We live in an era where it’s normal to have unwavering admiration for your preferred political leader, believing they can do no wrong, and an equally intense dislike for opposing leaders, thinking they can do no right. This hyper-partisan situation is said to be worse now than it used to be, and I believe that’s true. This highly polarized state isn’t healthy, and we need to find ways to address it. As a society, we start with individuals, and the individual I have the most influence over is myself.

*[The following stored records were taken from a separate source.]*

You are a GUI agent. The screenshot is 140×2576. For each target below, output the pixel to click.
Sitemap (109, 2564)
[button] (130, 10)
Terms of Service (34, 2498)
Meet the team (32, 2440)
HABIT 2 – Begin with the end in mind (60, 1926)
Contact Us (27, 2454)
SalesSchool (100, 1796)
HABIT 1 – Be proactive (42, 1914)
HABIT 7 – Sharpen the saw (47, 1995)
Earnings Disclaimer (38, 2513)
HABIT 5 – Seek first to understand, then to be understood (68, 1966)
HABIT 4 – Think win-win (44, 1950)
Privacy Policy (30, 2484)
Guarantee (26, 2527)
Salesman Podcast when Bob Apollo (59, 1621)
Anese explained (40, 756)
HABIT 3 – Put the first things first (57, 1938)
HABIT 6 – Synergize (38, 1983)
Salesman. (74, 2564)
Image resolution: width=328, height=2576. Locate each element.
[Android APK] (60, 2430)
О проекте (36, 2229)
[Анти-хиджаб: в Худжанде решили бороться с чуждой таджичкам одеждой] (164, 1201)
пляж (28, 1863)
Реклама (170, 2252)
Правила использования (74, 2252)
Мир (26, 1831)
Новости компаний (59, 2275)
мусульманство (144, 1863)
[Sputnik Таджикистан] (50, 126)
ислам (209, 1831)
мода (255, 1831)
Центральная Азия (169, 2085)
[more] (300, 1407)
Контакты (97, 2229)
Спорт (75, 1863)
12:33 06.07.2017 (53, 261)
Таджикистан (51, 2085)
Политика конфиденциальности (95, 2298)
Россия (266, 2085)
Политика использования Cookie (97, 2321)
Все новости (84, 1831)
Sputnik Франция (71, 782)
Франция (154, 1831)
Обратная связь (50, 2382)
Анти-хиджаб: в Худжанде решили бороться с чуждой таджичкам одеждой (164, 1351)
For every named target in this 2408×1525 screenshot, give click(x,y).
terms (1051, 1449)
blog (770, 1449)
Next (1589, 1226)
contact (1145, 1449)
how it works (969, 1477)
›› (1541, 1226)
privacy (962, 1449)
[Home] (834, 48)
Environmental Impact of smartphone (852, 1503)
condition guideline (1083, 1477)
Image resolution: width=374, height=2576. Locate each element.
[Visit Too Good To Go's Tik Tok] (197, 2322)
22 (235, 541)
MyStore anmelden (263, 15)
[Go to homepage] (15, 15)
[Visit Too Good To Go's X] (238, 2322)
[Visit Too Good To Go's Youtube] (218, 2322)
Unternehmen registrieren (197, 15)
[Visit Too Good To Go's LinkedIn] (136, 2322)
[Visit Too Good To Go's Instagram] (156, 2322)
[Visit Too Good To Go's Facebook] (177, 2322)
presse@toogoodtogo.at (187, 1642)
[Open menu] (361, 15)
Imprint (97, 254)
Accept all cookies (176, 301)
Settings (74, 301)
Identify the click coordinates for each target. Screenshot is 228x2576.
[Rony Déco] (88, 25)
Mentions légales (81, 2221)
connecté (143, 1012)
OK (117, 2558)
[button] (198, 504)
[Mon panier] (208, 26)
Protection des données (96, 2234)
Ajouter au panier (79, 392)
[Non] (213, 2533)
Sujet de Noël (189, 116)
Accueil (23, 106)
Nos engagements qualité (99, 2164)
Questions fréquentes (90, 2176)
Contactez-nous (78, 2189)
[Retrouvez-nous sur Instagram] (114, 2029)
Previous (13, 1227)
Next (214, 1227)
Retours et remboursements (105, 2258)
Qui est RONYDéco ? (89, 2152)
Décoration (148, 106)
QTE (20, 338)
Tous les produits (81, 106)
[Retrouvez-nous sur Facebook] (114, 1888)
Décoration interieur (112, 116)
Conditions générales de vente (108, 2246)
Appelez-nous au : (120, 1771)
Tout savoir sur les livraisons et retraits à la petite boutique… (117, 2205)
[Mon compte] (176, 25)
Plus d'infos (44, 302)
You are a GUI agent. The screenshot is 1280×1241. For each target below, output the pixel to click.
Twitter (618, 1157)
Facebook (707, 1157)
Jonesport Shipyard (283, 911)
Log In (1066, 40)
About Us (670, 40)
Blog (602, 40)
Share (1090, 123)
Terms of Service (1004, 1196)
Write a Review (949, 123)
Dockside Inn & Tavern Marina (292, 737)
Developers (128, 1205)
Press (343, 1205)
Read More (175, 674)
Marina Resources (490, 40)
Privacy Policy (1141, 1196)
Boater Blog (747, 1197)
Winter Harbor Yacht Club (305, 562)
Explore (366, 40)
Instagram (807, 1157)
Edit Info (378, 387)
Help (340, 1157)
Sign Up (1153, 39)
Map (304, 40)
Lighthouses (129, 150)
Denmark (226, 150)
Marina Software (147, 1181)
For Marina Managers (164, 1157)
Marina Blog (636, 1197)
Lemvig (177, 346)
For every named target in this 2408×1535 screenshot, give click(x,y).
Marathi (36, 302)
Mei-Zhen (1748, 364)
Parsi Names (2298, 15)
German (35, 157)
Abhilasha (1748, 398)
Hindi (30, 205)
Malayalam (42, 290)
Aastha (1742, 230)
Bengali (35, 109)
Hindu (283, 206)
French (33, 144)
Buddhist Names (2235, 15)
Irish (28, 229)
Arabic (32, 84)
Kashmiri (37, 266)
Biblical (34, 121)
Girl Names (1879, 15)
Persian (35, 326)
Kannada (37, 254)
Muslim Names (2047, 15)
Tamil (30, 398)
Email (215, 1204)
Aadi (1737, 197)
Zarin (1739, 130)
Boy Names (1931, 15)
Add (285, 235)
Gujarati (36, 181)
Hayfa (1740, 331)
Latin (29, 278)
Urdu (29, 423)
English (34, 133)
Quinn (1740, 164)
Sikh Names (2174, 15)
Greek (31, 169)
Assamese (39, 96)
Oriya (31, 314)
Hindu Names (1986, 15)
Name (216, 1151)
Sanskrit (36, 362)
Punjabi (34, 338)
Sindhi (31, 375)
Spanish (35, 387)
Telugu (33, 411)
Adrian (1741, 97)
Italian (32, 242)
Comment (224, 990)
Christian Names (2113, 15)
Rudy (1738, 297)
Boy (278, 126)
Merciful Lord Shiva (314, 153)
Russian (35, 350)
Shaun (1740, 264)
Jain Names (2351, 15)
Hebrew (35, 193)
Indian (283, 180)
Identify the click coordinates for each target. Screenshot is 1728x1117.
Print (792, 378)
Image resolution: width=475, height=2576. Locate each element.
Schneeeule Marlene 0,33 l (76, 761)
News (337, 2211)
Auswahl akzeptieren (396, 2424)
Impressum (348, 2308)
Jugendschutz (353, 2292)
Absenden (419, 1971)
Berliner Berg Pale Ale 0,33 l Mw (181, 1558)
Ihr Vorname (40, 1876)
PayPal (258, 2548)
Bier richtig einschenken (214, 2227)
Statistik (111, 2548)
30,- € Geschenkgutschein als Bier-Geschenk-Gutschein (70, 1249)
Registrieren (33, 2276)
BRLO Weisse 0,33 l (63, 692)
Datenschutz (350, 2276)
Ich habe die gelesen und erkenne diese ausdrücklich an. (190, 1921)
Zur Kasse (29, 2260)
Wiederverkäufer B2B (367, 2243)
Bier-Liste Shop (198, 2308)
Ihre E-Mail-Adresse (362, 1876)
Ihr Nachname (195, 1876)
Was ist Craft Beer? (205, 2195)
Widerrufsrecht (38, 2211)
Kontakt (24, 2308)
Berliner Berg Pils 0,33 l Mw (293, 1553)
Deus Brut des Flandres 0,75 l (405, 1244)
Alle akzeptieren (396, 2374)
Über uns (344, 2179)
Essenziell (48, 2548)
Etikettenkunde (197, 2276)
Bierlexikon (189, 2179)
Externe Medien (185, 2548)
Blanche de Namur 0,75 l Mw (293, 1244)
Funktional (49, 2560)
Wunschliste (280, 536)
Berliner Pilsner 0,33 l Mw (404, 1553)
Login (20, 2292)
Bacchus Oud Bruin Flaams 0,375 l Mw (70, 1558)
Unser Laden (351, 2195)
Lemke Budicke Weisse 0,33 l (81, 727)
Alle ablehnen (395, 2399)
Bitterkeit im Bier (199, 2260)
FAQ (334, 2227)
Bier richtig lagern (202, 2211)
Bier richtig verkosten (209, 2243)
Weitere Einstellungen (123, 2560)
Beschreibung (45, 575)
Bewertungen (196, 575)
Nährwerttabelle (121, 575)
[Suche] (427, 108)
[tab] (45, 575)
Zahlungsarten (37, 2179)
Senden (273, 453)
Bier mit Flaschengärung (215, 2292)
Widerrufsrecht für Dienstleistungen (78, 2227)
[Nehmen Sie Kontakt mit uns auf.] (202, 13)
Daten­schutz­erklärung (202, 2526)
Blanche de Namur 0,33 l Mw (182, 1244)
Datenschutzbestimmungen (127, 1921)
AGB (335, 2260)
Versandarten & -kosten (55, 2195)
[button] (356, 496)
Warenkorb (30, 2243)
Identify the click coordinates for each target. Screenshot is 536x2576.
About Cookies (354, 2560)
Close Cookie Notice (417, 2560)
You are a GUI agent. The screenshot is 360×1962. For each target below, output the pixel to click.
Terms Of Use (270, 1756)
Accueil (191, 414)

Over the past few years, I’ve held strong negative feelings toward Donald Trump. There’s been plenty of dislike and even loathing—I find him morally questionable on many levels—but disliking someone is different from harboring ill will. According to Buddhist ethics, disliking someone is morally neutral. Ill will, however, goes further. It means wishing for someone to suffer or taking pleasure in their suffering, maybe even wishing them harm. Often, it means assuming the worst about their motivations and readily believing any negative stories about them, even if they turn out to be untrue.
I’ve not just disliked Donald Trump; I’ve had ill will for him. I’ve taken pleasure in his discomfort and wished him harm. From a Buddhist ethics standpoint, this is unskillful and harmful, not just to others but also to myself. Some of you might be Trump supporters and might be displeased to hear this, while others might dislike him even more than I do.
In reality, I want to share how I’ve learned to let go of my ill will. I’ve found that I can now have compassion for Donald Trump. I still think he’s a morally problematic individual and shouldn’t hold power, but my emotions toward him have softened. This change wasn’t difficult; it just required a shift in my thinking. If you have ill will for him, what I did might help you, too.
What I did was imagine Donald Trump as a wayward older brother. Many families have a “black sheep” who breaks norms, exploits others, lies, cheats, or steals. Imagining Trump as my wayward elder brother, even if he deserves punishment, I no longer take pleasure in his suffering. I can see myself visiting him in prison, not to gloat but to offer support. Instead of feeling anger, I feel compassion for him in his denial and delusion.
This perspective has softened my heart and made reading the news less stressful. I suffer less. Perhaps this approach will help you, too. It takes effort to remind myself to view him this way because habits of ill will are strong. But thinking of him as my wayward elder brother helps me feel compassion instead of hatred.
This approach might be influenced by the Buddhist teaching that in the endless cycle of samsara, all beings have been one’s family member at some point. While I don’t take this teaching literally, it might aim to evoke the same shift in attitude that I’ve experienced.
I still disapprove of many of Trump’s actions, which I find unethical or illegal, but I no longer have ill will toward him. Some people believe they need to hate their enemies to oppose them, but that’s not true. You can discern right from wrong without hate. You can hope to see your wayward elder brother face consequences without hating them.
We don’t need hate; we’re better off without it. I am better off without it. As the Dhammapada says, “In this world, hatred is never appeased by hatred. By non-hatred alone is hatred appeased. This is an eternal truth.”
This practice has made me realize that the desire for control and admiration in others must cause significant unease and fear in their lives. Sometimes, understanding a person’s background can foster compassion. Imagining someone as content and satisfied with their life can shift how we perceive their actions and motivations. This perspective can benefit everyone, including ourselves, as it reduces our own suffering and stress.
It’s challenging to avoid negative thoughts about Trump, but I’ve been trying Loving Kindness meditations focusing on him as the “difficult” person. Even though he often disappoints, recognizing that his behavior stems from his upbringing helps me find some compassion. Let’s hope he can find a measure of patience and tolerance in his own heart as well.